### What to work on
Gather every line below where "Select" appears.

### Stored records
⟨

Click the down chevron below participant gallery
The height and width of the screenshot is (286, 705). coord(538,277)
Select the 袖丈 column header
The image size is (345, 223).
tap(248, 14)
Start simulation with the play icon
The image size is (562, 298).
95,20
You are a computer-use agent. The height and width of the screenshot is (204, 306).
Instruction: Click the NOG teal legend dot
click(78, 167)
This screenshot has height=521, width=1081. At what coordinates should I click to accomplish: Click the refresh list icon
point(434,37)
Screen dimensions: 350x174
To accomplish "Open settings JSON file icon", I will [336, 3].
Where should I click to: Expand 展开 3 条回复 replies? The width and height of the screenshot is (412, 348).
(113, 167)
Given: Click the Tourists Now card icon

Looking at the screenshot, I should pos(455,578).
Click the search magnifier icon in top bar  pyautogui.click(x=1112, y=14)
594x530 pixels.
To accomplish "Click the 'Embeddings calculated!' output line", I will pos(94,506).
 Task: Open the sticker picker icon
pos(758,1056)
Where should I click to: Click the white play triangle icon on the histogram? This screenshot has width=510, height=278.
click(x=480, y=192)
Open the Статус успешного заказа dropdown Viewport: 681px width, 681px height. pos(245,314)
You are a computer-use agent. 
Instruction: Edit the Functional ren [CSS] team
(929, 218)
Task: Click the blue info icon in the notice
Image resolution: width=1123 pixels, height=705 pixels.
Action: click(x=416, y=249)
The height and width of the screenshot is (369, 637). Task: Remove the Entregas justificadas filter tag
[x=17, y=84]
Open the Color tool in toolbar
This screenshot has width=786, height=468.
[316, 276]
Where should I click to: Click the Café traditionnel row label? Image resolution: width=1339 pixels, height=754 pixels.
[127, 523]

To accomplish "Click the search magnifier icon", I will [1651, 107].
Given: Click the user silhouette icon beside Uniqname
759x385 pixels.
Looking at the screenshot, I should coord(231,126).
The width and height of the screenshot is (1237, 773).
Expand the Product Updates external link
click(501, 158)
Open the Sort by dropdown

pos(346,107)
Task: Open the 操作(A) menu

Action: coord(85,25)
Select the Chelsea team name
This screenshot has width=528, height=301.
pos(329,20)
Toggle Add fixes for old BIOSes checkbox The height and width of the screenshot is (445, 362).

⟩

### Solution for this exercise
Select the 袖丈 column header
Select the Chelsea team name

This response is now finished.